Although we do not know the best combination of antibiotics, when prophylaxis
should be initiated, and which group of patients are ideal candidates,
"we know that the fluoroquinolones have potent activity against gram-negative
aerobes and they are especially effective
in patients who have a hematologic malignancy and are undergoing bone
marrow transplantation," stated Ms. Wujcik. However, general prophylactic
use of fluoroquinolones for all patients with cancer is controversial.
Some studies clearly show that quinolones decrease gram-negative infections
but not gram-positive infections in bone marrow transplant recipients.
Ms. Wujcik referred to the use of preventive antibiotics in this setting
as a "balancing act"; it is difficult to determine which agents
can be used prophylactically and not cause problematic resistant organisms.
Hematopoietic growth factors may prevent infection by shortening the
duration and severity of febrile neutropenic episodes but have not been
shown to change mortality overall. After myelosuppressive chemotherapy,
there is a typical drop in the ANC. With the administration of growth factors
24 hours after chemotherapy, the period of risk has been decreased in some
patient populations. However, these growth factors are not suitable for
all patients undergoing all types of chemotherapy and are particularly
inappropriate for low-risk patients. Furthermore, they are expensive to
administer and are sometimes not covered by medical insurance.
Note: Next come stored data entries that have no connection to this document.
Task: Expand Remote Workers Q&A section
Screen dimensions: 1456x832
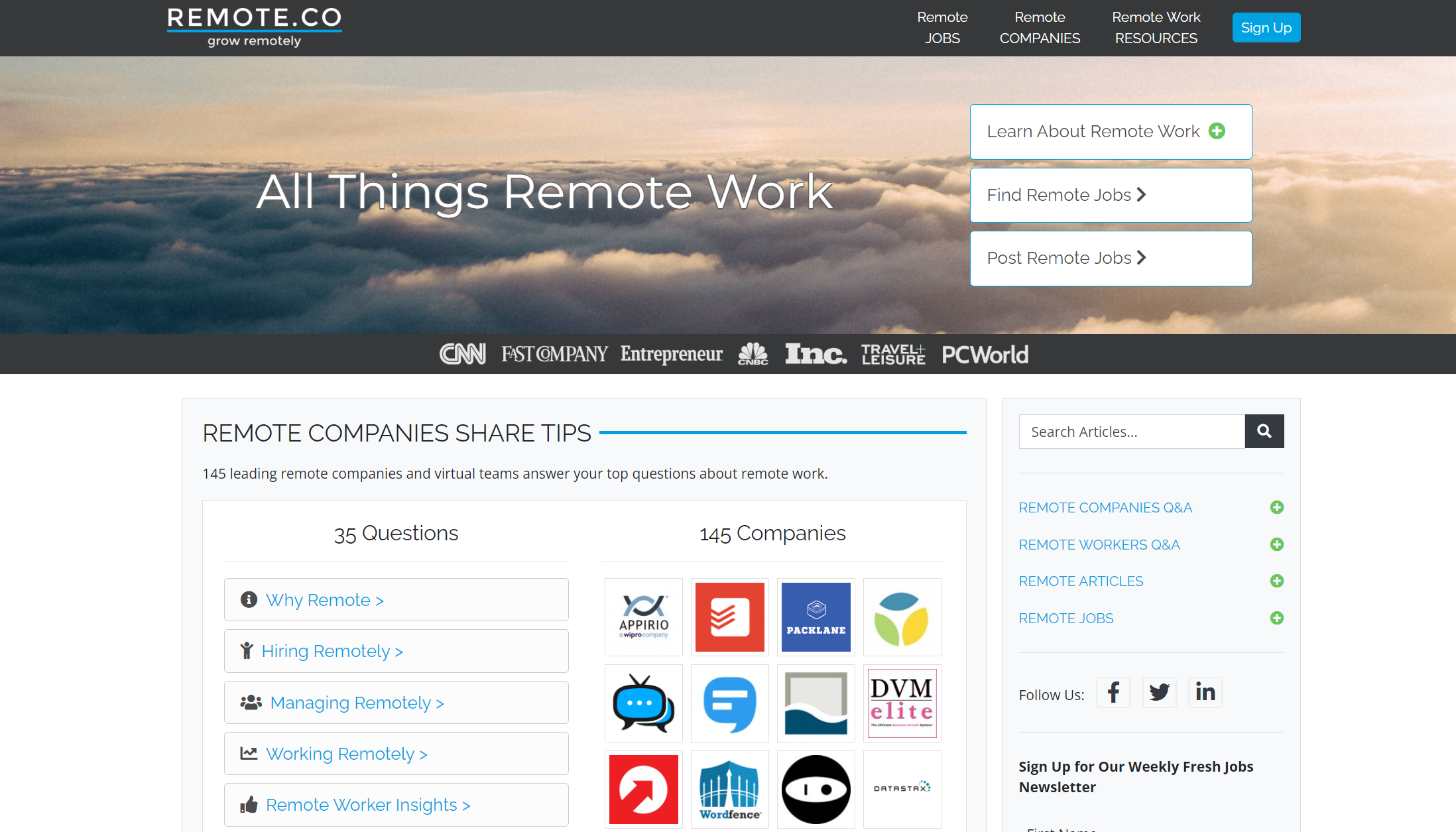Action: coord(1276,545)
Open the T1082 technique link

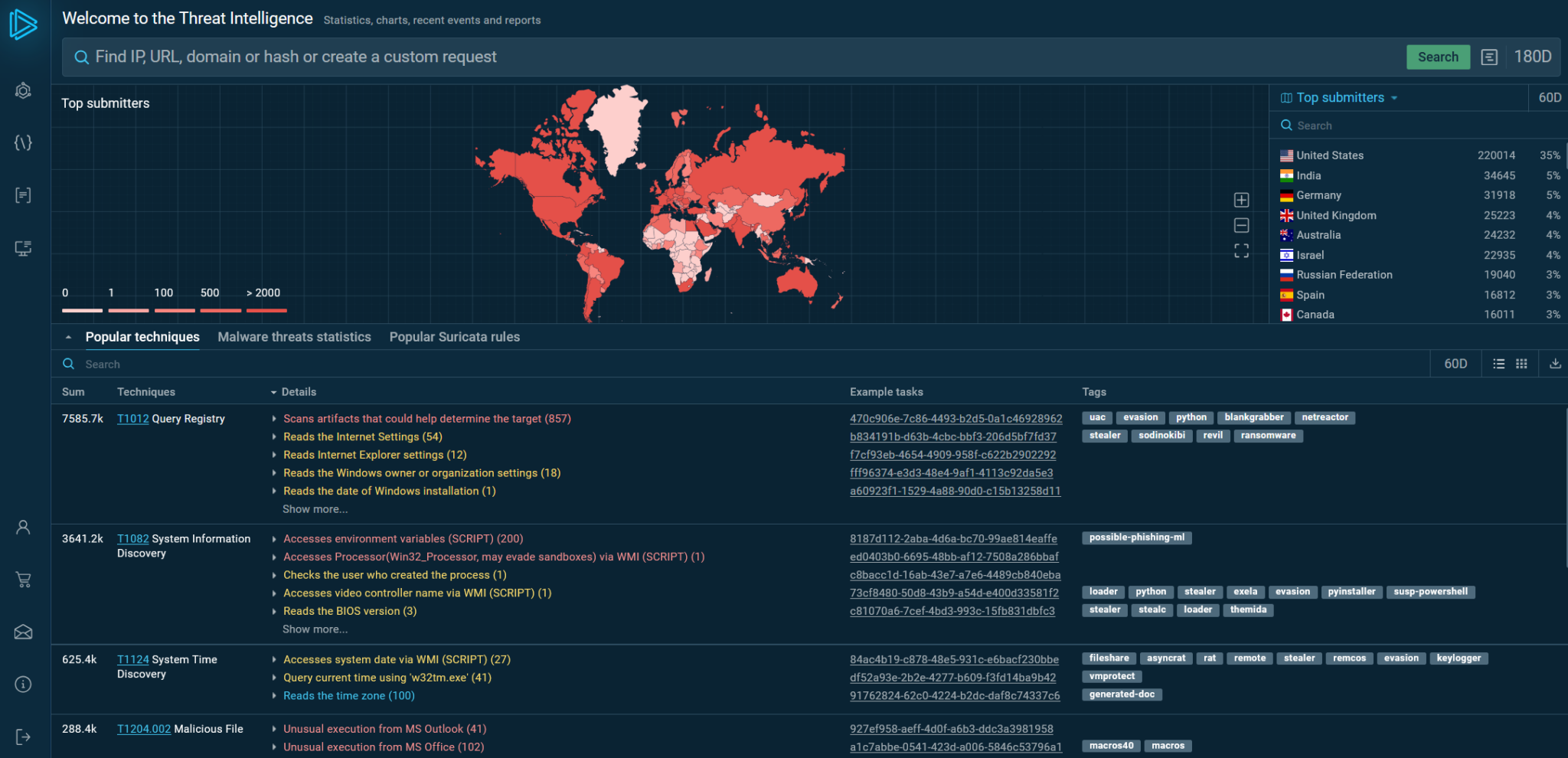132,538
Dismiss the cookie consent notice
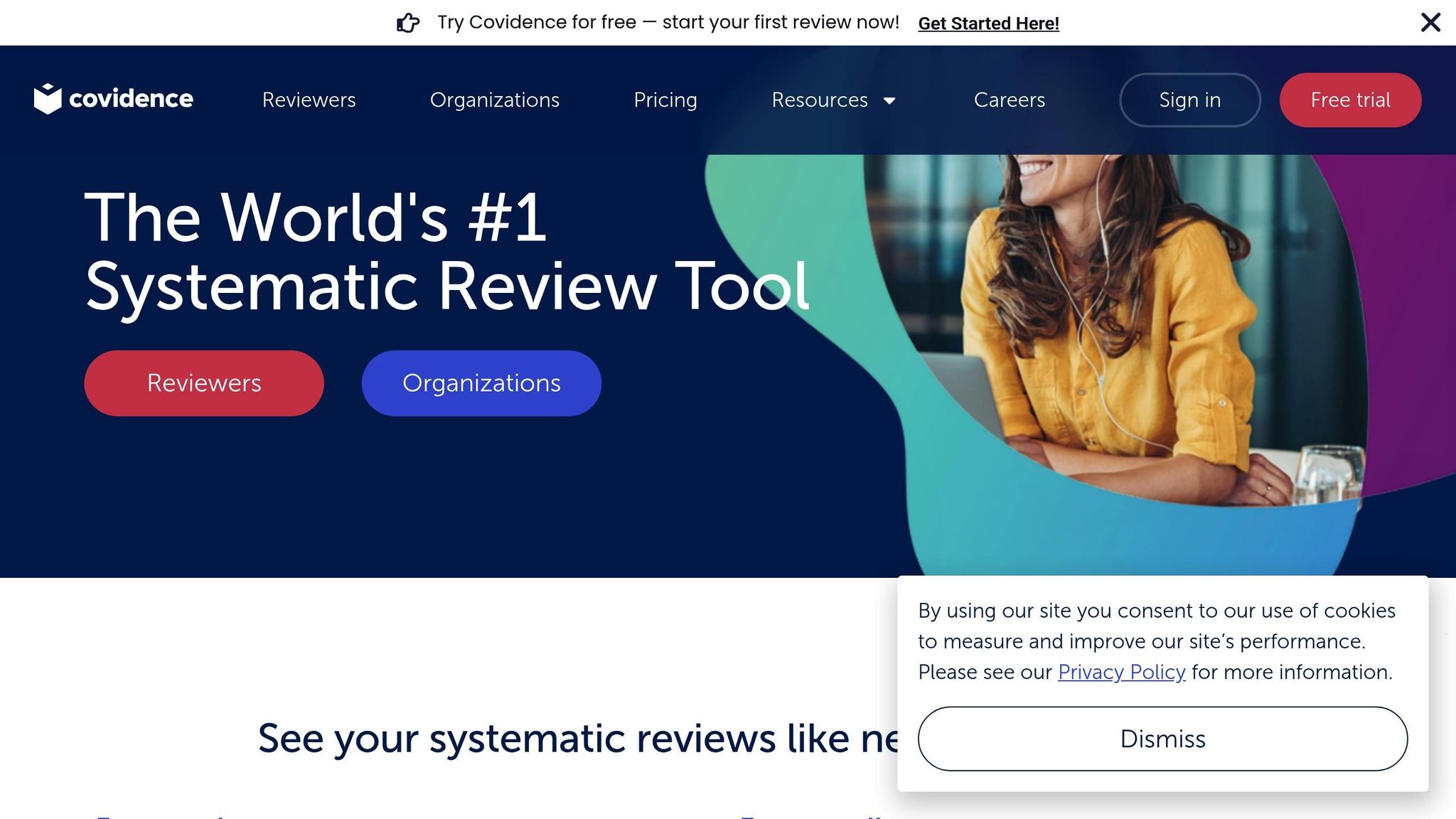Viewport: 1456px width, 819px height. tap(1162, 739)
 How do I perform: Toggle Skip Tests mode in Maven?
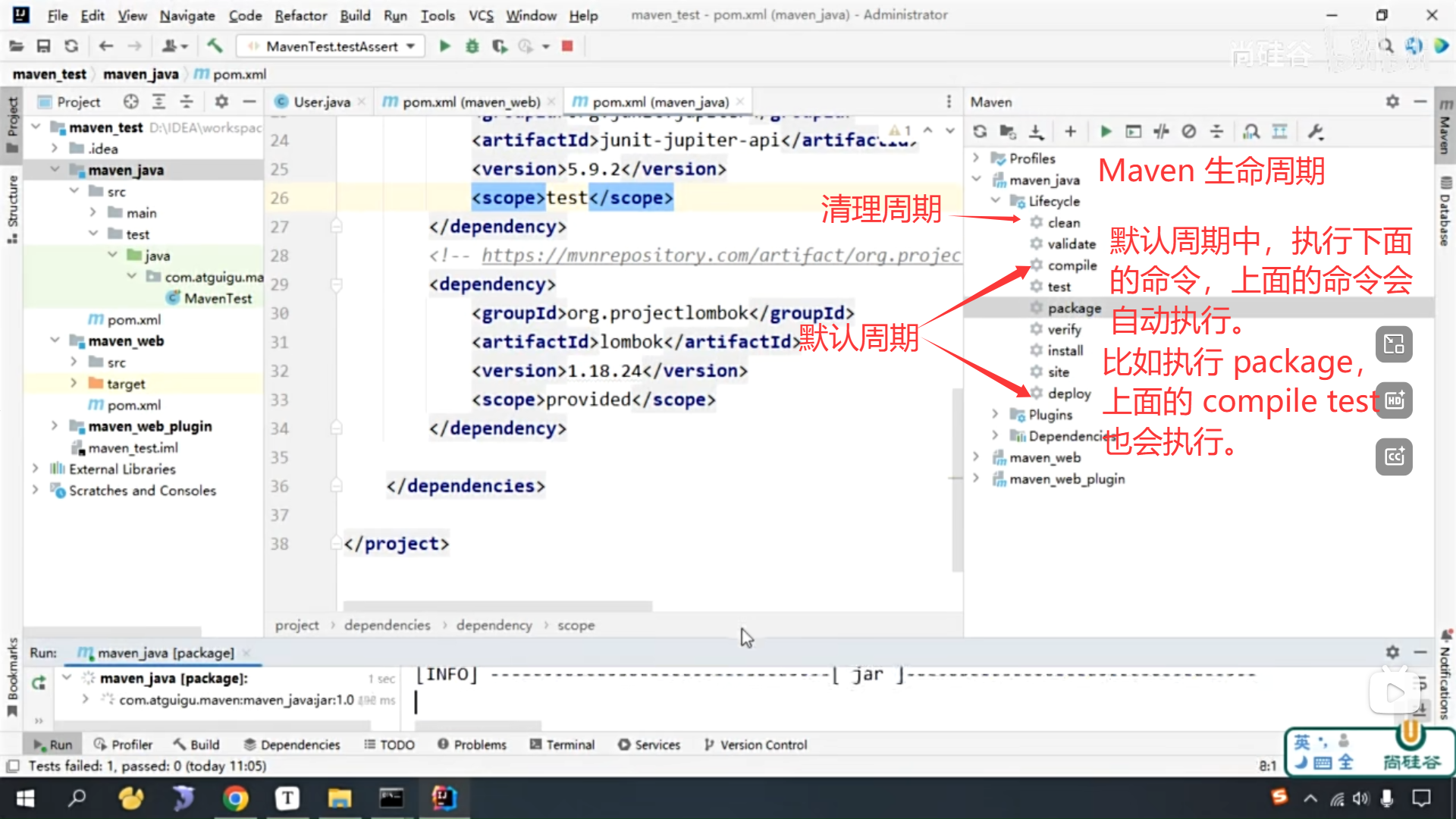(x=1189, y=132)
"Prevention of infection in the home setting is a whole different
challenge," said Ms. Wujcik. Documented standards for outpatient home
care should be clarified over the next few years. First and foremost, patients
and families must be taught what signs and symptoms to watch for. Patients
need to monitor their temperature and be instructed when to call for medical
assistance. Patients also should report such symptoms as cough, burning
on urination, sore mouth, and any area that appears to be infected.
Patients also need to be educated about risk factors for infection and
steps they should take to decrease possible colonization. Avoiding people
with infectious illnesses and strict handwashing by the patient and all
persons who come into contact with him or her are two important preventive
measures. Various self-care guides on infection are available.
In conclusion, patients with cancer are at risk for infection for multiple
reasons. According to Ms. Wujcik, "strategies to minimize and prevent
infection in patients with mild to moderate short-term neutropenia are
generally successful.... Complete prevention or elimination of infection
has not been accomplished in some of our high-risk populations, such as
those patients undergoing bone marrow transplantation or intensive chemotherapy."